I was looking at the LXD Debian package sources and see that when user are created, the lxd and root users get some subuid/gid for user namespacing stuff.

Moreover in the docs, when building it from sources, it is mentioned that we need to add at least 10M range of UID/GID for the root user: https://linuxcontainers.org/incus/docs/main/installing/#machine-setup

I don't see anything related to this in the Incus package, do we still need to handle it as part of package or there is some new kernel stuff that manage it automatically ?

Thanks !

stgraber commented 7 months ago

We could put the same logic in place.

You need to have those entries in /etc/subuid and /etc/subgid if your system has the uidmap package installed (specifically has the newuidmap and newgidmap commands).

If you don't, then Incus just assumes it has free reign over the uid/gid allocations and will pick the default allocation of 0:1000000:1000000000.

We could try to match that pretty closely with the packaging, basically using the logic you pointed to but with NEXT_UID/NEXT_GID set to 1000000 (this avoids clashes with some central auth systems) and set the map size to be 1000000000.

f-bn commented 7 months ago

OK, didn't know about Incus assumption of UID/GID allocations, I thought this was mandatory and Incus will fail to launch containers if not configured therefore, that's good to know. Regarding logic to apply, do we need to do the same kind of calculation even with an high range start as you mentionned to avoid overlap ?

Moreover, do we need to apply those also for an incus user (for example the one we create on #14) like in the Debian package ? Is there a use-case since it's not mentionned in the documentation ? Since it seems that this user is only used for Incus sub-processes and QEMU VMs, I don't see it but I could be wrong.

Thanks :)

stgraber commented 7 months ago

OK, didn't know about Incus assumption of UID/GID allocations, I thought this was mandatory and Incus will fail to launch containers if not configured therefore, that's good to know. Regarding logic to apply, do we need to do the same kind of calculation even with an high range start as you mentionned to avoid overlap ?
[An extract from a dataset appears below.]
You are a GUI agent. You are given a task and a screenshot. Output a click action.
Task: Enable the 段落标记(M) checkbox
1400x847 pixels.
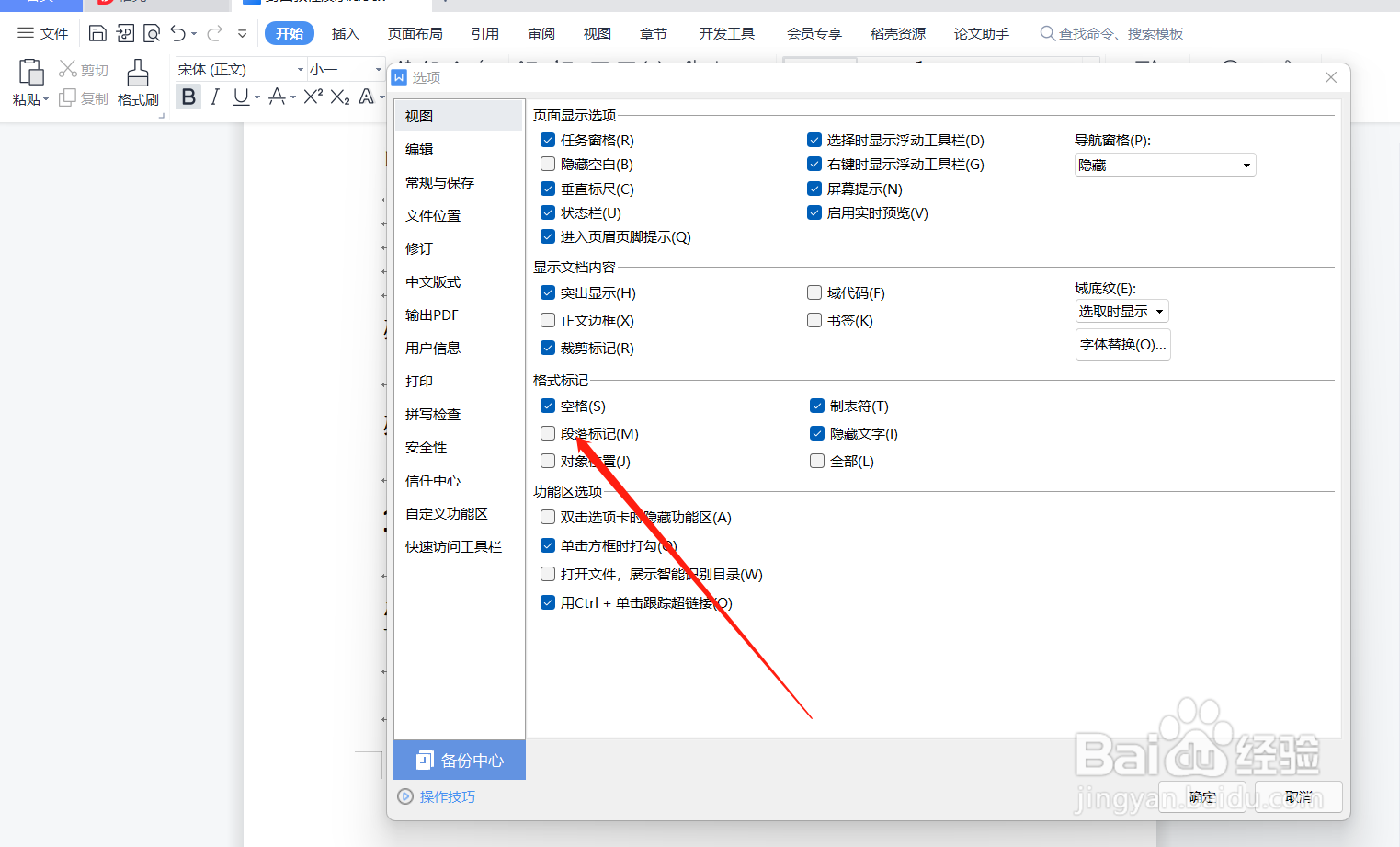(x=547, y=433)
We need to keep the loop around just in case someone has manually defined some allocations in that range. It's unlikely, but probably still a good idea to do it.
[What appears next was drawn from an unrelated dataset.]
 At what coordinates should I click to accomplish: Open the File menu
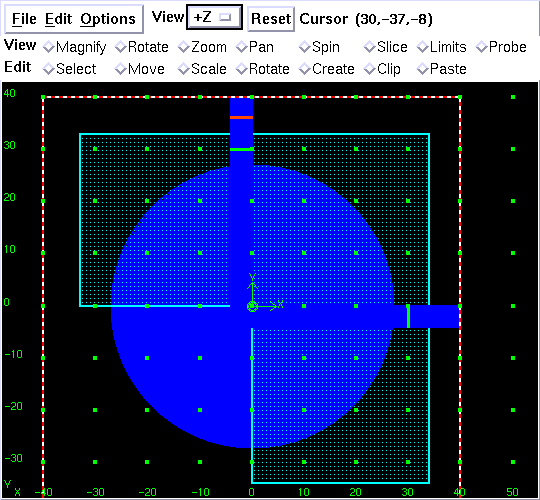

Moreover, do we need to apply those also for an incus user (for example the one we create on #14) like in the Debian package ? Is there a use-case since it's not mentionned in the documentation ? Since it seems that this user is only used for Incus sub-processes and QEMU VMs, I don't see it but I could be wrong.
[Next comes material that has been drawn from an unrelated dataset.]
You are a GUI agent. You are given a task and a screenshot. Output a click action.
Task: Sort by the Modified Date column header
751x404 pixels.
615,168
We don't. The only reason why we usually were assigning the map to both the user and root was so we could easily track down why root has a specific allocation. So it was purely done for cosmetic reasons and never actually used by the lxd/incus user.

As I don't think anyone ever really looks at the file anyway, only assigning to the root user is probably fine.

f-bn commented 7 months ago

Thanks for your answers. I could also send a PR on this one (or maybe putting it in the same PR as #14, wdyt ?)

stgraber commented 7 months ago

Yeah, you can do one PR with each change as a separate commit in there.